There are also implementations of Lovins' English stemmer, Porter's
original English stemmer, the Kraaij-Pohlmann Dutch stemmer, and a
variation of the German stemmer which normalises umlauts.
We'd like to add stemmers for more languages - see the Snowball site for
information on how to contribute.
What is a stemming algorithm?
-----------------------------
A stemming algorithm is a process of linguistic normalisation, in which
the variant forms of a word are reduced to a common form, for example,
::
connection
connections
connective ---> connect
connected
connecting
It is important to appreciate that we use stemming with the intention of
improving the performance of IR systems. It is not an exercise in
etymology or grammar. In fact from an etymological or grammatical
viewpoint, a stemming algorithm is liable to make many mistakes. In
addition, stemming algorithms - at least the ones presented here - are
applicable to the written, not the spoken, form of the language.

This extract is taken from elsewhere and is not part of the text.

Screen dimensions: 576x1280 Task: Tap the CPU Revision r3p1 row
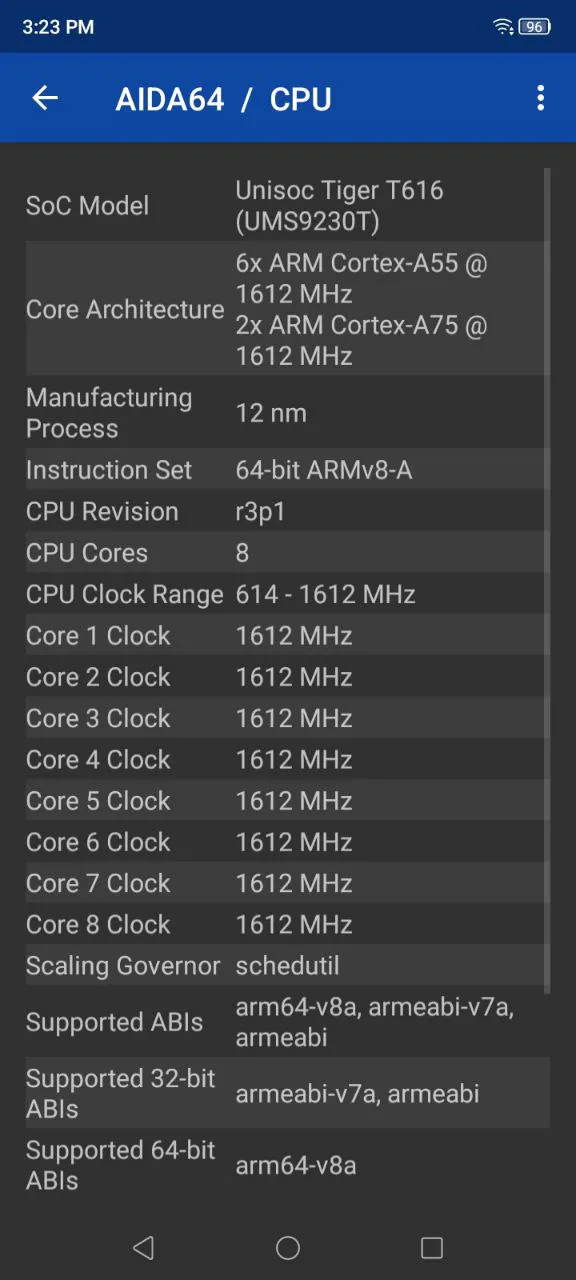tap(288, 511)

For some of the world's languages, Chinese for example, the concept of
stemming is not applicable, but it is certainly meaningful for the many
languages of the Indo-European group. In these languages words tend to
be constant at the front, and to vary at the end::
-ion
-ions
connect-ive
-ed
-ing
The variable part is the `ending`, or `suffix`. Taking these endings
off is called `suffix stripping` or `stemming`, and the residual part
is called the stem.
Endings
-------
Another way of looking at endings and suffixes is to think of the suffix
as being made up of a number of endings. For example, the French word
::
confirmatives
can be thought of as `confirm` with a chain of endings,
::
-atif (adjectival ending - morphological)
plus -e (feminine ending - grammatical)
plus -s (plural ending - grammatical)
-atif can also be thought of as -ate plus -if. Note that the addition of
endings can cause respellings, so -e changes preceding `f` to `v`.

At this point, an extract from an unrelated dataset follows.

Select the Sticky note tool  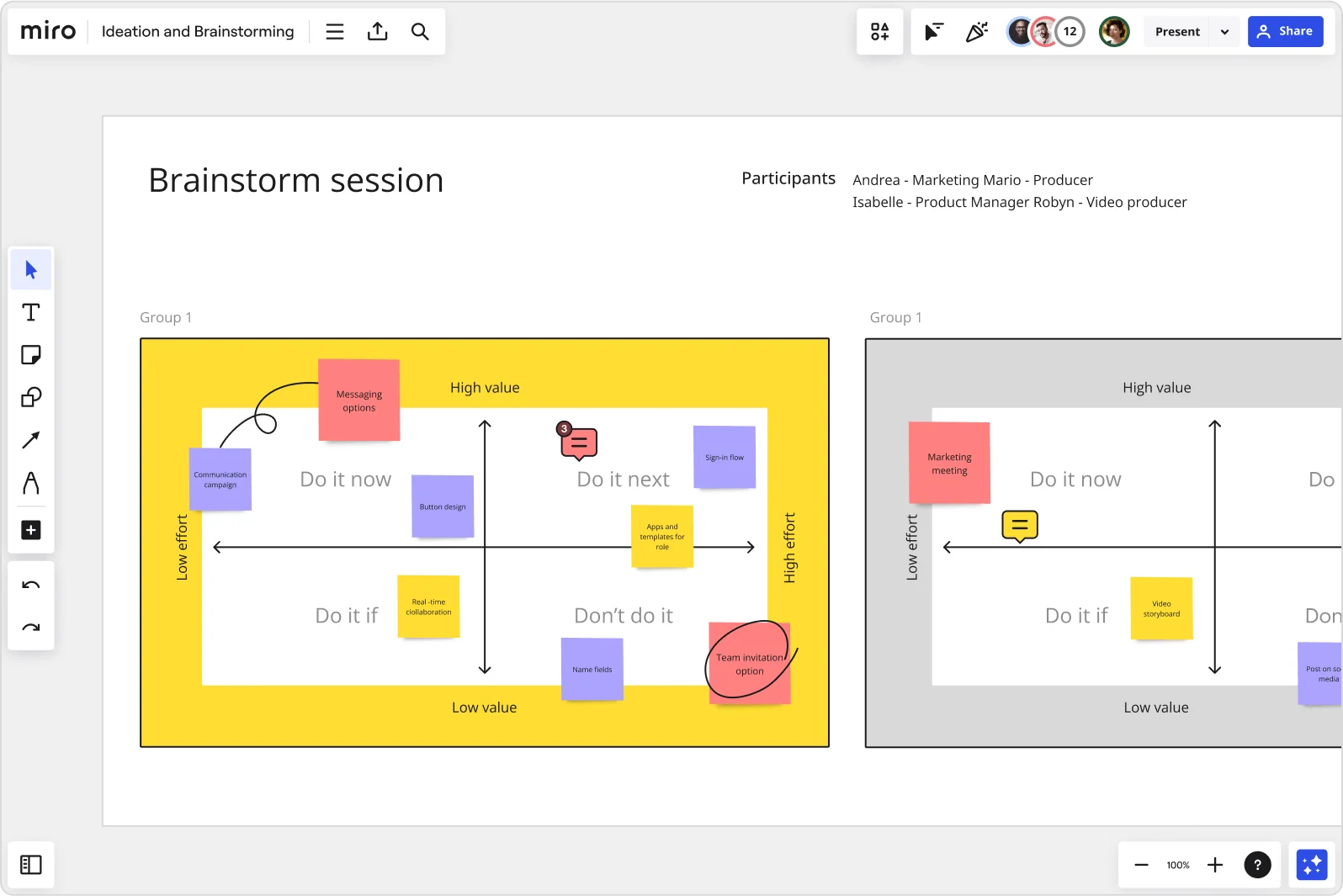tap(31, 355)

Endings fall into two classes, grammatical and morphological. The
addition of -s in English to make a plural is an example of a
grammatical ending. The word remains of the same type. There is usually
only one dictionary entry for a word with all its various grammatical
endings. Morphological endings create new types of word. In English -ise
or -ize makes verbs from nouns (`demon`, `demonise`), -ly makes
adverbs from adjectives (`foolish`, `foolishly`), and so on. Usually
there are separate dictionary endings for these creations.
Language knowledge
------------------
It is much easier to write a stemming algorithm for a language when you
are familiar with it. If you are not, you will probably need to work
with someone who is, and who can also explain details of grammar to you.

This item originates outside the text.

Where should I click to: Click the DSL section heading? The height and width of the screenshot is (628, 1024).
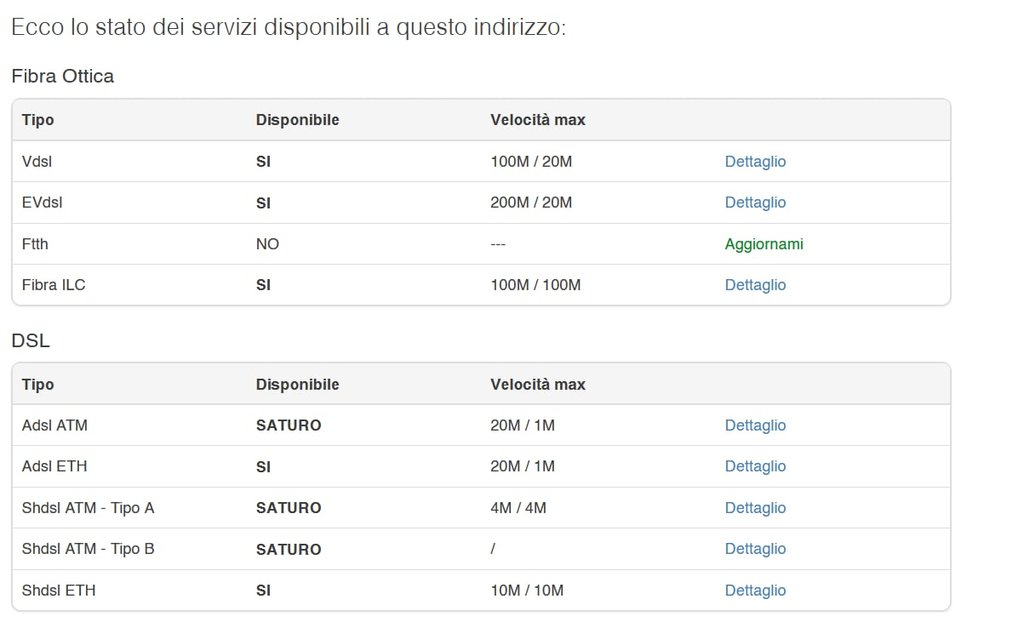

Best is a professional teacher or translator. You certainly don't need
to have a world authority on the grammar of the language. In fact too
much expertise can get in the way when it comes to the very practical
matter of writing the stemming algorithm.
Vocabularies
------------
Each stemmer is issued with a vocabulary in data/voc.txt, and its
stemmed form in data/voc.st. You can use these for testing and
evaluation purposes.
Raw materials
-------------
A conventional grammar of a language will list all the grammatical
endings, and will often summarise most of the morphological endings. A
grammar, plus a dictionary, are therefore basic references in the
development of a stemming algorithm, although you can dispense with them
if you have an excellent knowledge of the language. What you cannot
dispense with is a vocabulary to try the algorithm out on as it is being
developed. Assemble about 2 megabytes of text. A mix of sources is best,
and literary prose (conventional novels) usually gives an ideal mix of
tenses, cases, persons, genders etc. Obviously the texts should be in
some sense 'contemporary', but it is an error to exclude anything
slightly old. The algorithm itself may well get applied to older texts
once it has been written. For English, the works of Shakespeare in the
customary modern spelling make a good test vocabulary.
From the source text derive a control vocabulary of words in sorted
order. Sample vocabularies in this style are part of our Open Source
release. If you make a small change to the stemming algorithm you should
have a procedure that presents the change as a three column table:
column one is the control vocabulary, column 2 the stemmed equivalent,
and column 3 the stemmed equivalent after the change has been made to
the algorithm. The effects of the change can be evaluated by looking at
the differences between columns two and three.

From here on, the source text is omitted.